Las tres propuestas que se encuentran siendo analizadas en comisiones de la Cámara alta son similares pero al mismo tiempo diferentes. Es decir, contemplan los mismos problemas pero proponen diversas soluciones.

Temas como la composición de las cámaras federales, reelección inmediata de legisladores, candidaturas independientes, iniciativa ciudadana y reconducción presupuestal son aspectos que de una u otra forma preocupan al PAN, PRD y PRI, aunque las propuestas de solución son distintas.

De tal forma, después de revisar cada uno de los proyectos queda la impresión de que es insostenible conservar el sistema político mexicano en el mismo estado en el que hoy se encuentra.

A final de cuentas, la intención no sólo de quienes presentaron las propuestas, sino de todos los legisladores federales es volver más eficiente la función del gobierno en sus distintos órdenes.

Como bien lo señala Manlio Fabio Beltrones, no se trata de ninguna forma de quitarle facultades a ningún poder público, sino que la verdadera intención es fortalecer a los tres.

Durante la LX y LXI Legislatura, el Congreso mexicano, particularmente el Senado, ha tenido el acierto de preocuparse especialmente por la modernización de la función gubernamental.

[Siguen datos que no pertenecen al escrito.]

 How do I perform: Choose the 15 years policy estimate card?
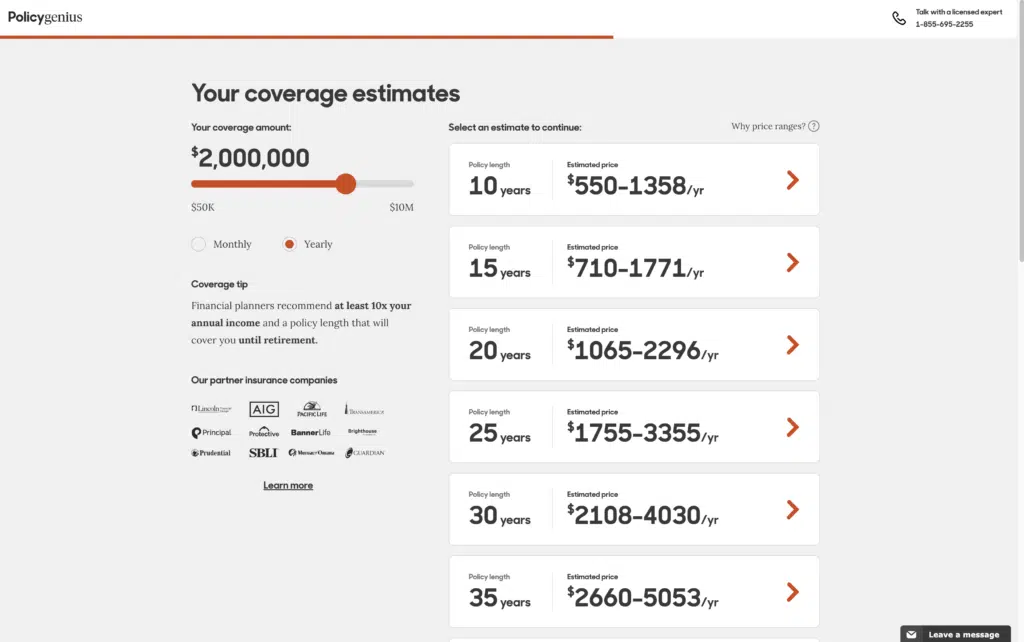click(x=633, y=262)
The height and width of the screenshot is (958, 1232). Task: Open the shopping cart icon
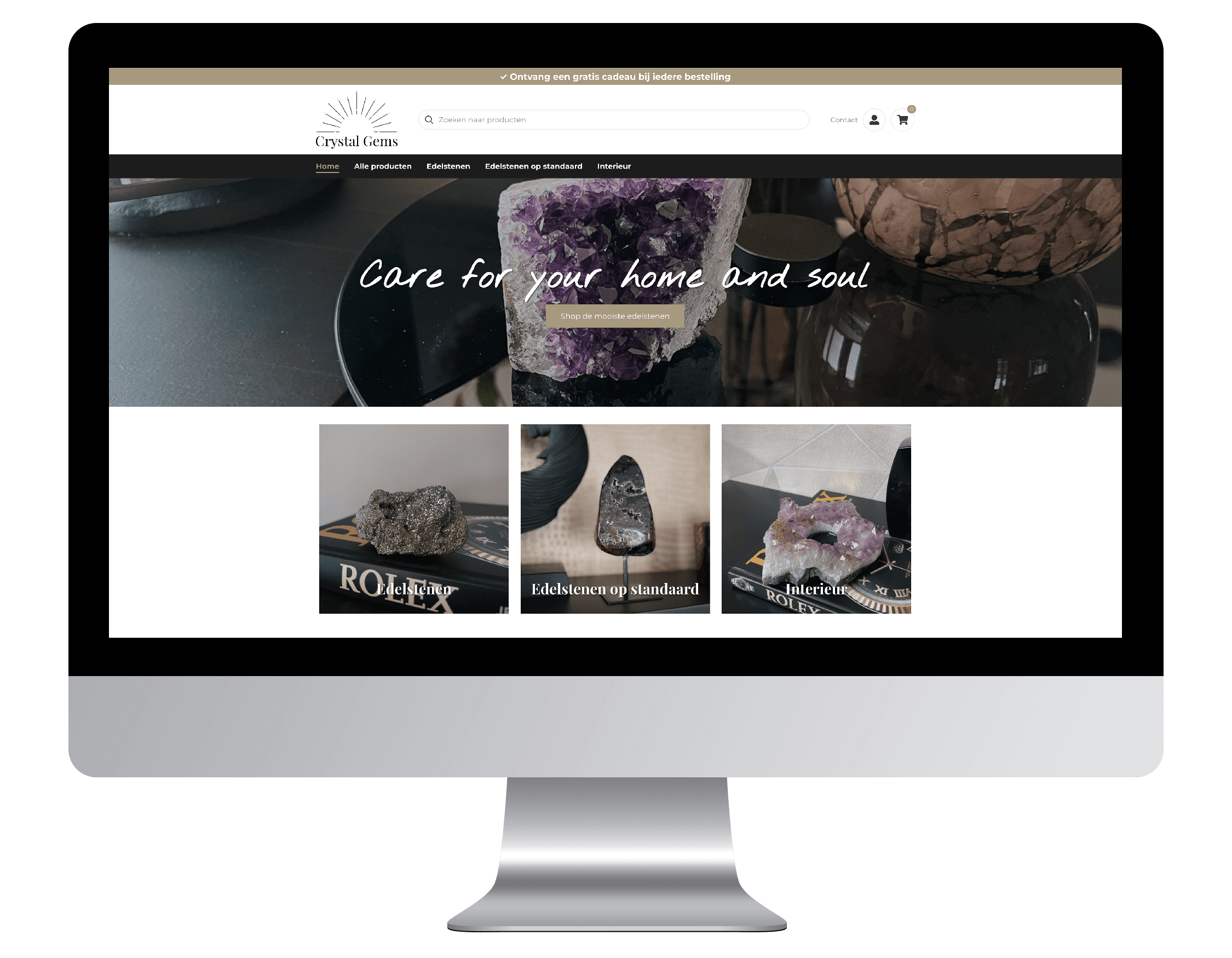pyautogui.click(x=902, y=119)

Sólo basta recordar que en 2007 se constituyó por primera vez desde el Poder Legislativo una instancia de diálogo y concertación denominada "Comisión Ejecutiva de Negociación y Construcción de Acuerdos para la Reforma del Estado", la cual tuvo logros importantes que ya se han reflejado en la vida democrática del país.

De tal forma, los actores antes mencionados y otros políticos destacados, como sería el caso de la exdiputada Ruth Zavaleta, Santiago Creel, César Camacho, Melquiades Morales, Diódoro Carrasco, Raymundo Cárdenas y Éctor Jaime Ramírez Barba, fueron los responsables de sacar adelante cambios de gran calado, como fue el caso de la nueva legislación electoral, la cual pasó la prueba de fuego en julio pasado, y la instrumentación de nuevos mecanismos de seguridad pública, que por cierto en Durango ya se aplican en su totalidad.

Pero, además, dotó a los Poderes Legislativo y Ejecutivo de mejores instrumentos para el desempeño de su servicio público.

En el caso de las propuestas del PRD y del PRI, no se contempla la segunda vuelta en la elección presidencial en caso de que ninguno de los candidatos no alcance más del 50 por ciento de la votación en una primera vuelta, no se propone la reelección de gobiernos municipales, no se aumenta ni se condiciona el porcentaje de la votación para que un partido político conserve su registro federal, quedando en 2 por ciento, no se concede al Poder Judicial el derecho de iniciar leyes, ni se concede al Ejecutivo federal el derecho de vetar parcialmente una ley.

De igual forma, los dos partidos proponen que en caso de que la Ley de Ingresos y el Presupuesto de Egresos no sean aprobados en el plazo previsto, seguirían vigentes los del año anterior hasta la aprobación de los nuevos. Ambos contemplan mayores formas de participación ciudadana; en el caso del PRI se establece la consulta popular con efectos vinculatorios, y en el del PRD se prevé el referéndum, plebiscito y revocación de mandato.

Pero además de las iniciativas de los partidos políticos, existe un buen cúmulo de propuestas académicas que el Senado recibió de primera mano durante el pasado mes de enero, como producto de la realización del Seminario de Análisis de la Reforma Política, que congregó a una importante cantidad de académicos e intelectuales de todo el país.

Es así como existe material suficiente para que los grupos parlamentarios en ambas cámaras federales logren un paquete integral y transformador del marco constitucional del Gobierno de la República antes de que concluya el actual periodo ordinario de sesiones, pero de no ser así, existe el compromiso expreso para que la reforma al sistema político mexicano se concrete en sesiones extraordinarias.

No tengo la menor duda de que así sucederá, pues no dejo de reconocer que los avances legislativos de los recientes años están a la vista.

Diálogo y acuerdo han sido los rasgos característicos del trabajo legislativo de la LX y LXI Legislatura. Si bien es cierto que el esfuerzo es de los 628 legisladores federales, también es cierto que Carlos Navarrete Ruiz, presidente del Senado, y Manlio Fabio Beltrones Rivera, presidente del Instituto Belisario Domínguez, han sido piezas clave en las transformaciones legislativas del país.